Task instructions
Your answer should be the exact lines of the data below from the one containing "Task: Switch to the 首页 tab" through the one containing "Task: Open the Украина tag"; please include nothing else.

Data provided
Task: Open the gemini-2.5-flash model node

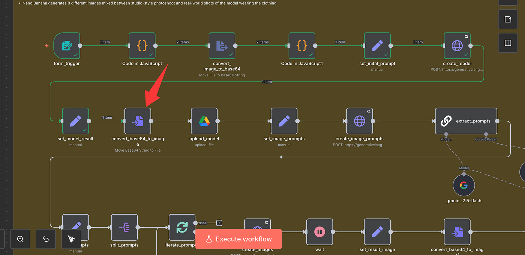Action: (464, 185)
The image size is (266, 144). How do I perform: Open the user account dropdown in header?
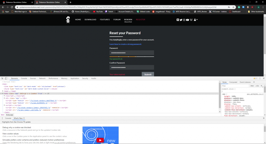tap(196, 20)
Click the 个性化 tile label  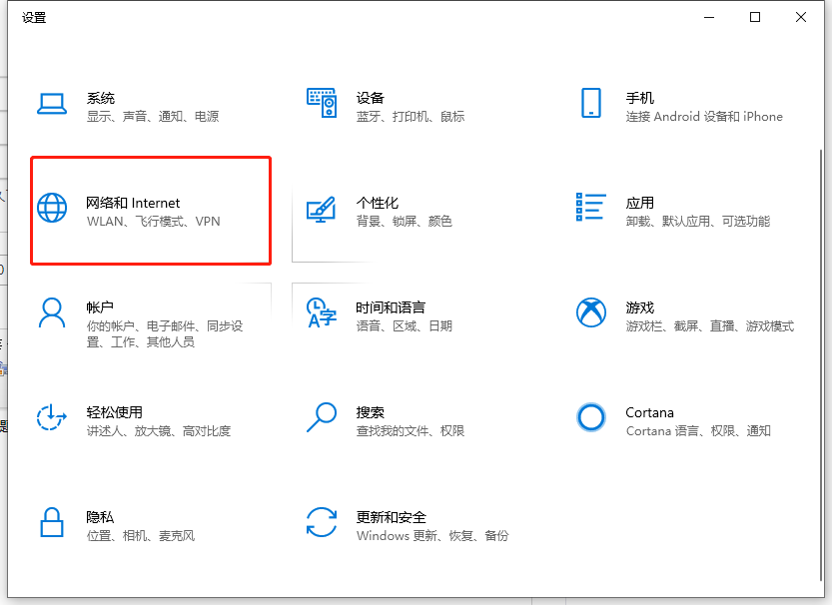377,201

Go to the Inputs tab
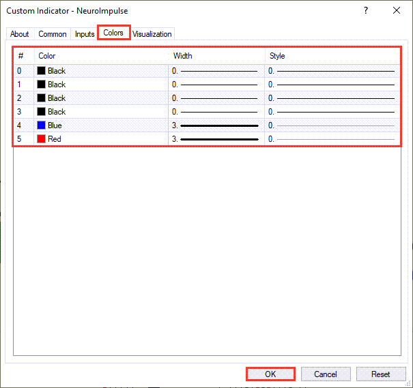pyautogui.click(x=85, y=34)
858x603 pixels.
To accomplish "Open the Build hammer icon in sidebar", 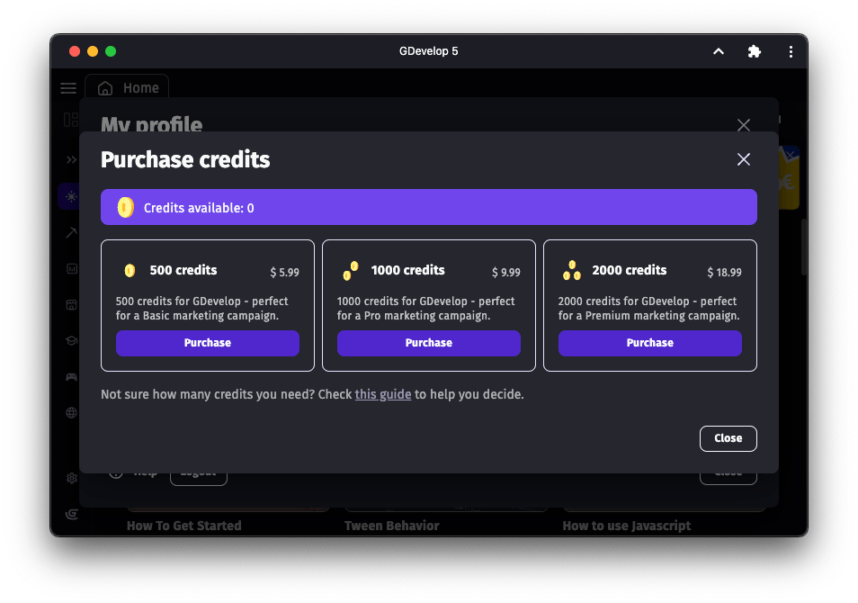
==
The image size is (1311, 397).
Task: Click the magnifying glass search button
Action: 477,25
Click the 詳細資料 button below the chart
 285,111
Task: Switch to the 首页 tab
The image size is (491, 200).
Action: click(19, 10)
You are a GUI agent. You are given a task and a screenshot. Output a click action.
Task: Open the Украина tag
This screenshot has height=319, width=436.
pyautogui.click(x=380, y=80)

Answer for the task
Task: Switch to the 首页 tab
The image size is (491, 200).
Action: click(19, 10)
You are a GUI agent. You are given a task and a screenshot. Output a click action.
Task: Open the Украина tag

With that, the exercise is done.